== TASK DIRECTIONS ==
Copy the stretch of the listing from the line containing "EM3A-20 (172, 791)" through its end, swapping "Software" for "Aplicaciones" and keeping everything else the same.

== GIVEN DATA ==
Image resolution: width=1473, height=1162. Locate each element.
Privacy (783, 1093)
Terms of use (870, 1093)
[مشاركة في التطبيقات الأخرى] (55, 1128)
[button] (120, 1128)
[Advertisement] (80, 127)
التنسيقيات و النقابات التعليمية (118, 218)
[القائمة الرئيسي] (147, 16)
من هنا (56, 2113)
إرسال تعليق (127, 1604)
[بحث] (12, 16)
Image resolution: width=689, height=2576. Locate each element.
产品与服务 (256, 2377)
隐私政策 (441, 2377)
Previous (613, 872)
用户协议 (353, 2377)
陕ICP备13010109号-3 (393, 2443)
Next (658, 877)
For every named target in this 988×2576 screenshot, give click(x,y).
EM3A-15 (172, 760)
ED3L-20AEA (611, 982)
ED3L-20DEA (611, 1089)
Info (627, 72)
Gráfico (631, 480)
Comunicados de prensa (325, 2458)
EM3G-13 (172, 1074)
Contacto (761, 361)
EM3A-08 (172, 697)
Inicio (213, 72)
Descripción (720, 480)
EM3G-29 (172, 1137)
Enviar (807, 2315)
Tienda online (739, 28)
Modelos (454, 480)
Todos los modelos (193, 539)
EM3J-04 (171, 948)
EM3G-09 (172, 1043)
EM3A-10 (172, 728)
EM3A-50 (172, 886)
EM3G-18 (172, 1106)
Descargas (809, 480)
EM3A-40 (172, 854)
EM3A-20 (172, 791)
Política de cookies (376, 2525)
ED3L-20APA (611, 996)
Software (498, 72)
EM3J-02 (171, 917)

== FINISHED EXERCISE ==
EM3A-20 (172, 791)
Política de cookies (376, 2525)
ED3L-20APA (611, 996)
Aplicaciones (498, 72)
EM3J-02 (171, 917)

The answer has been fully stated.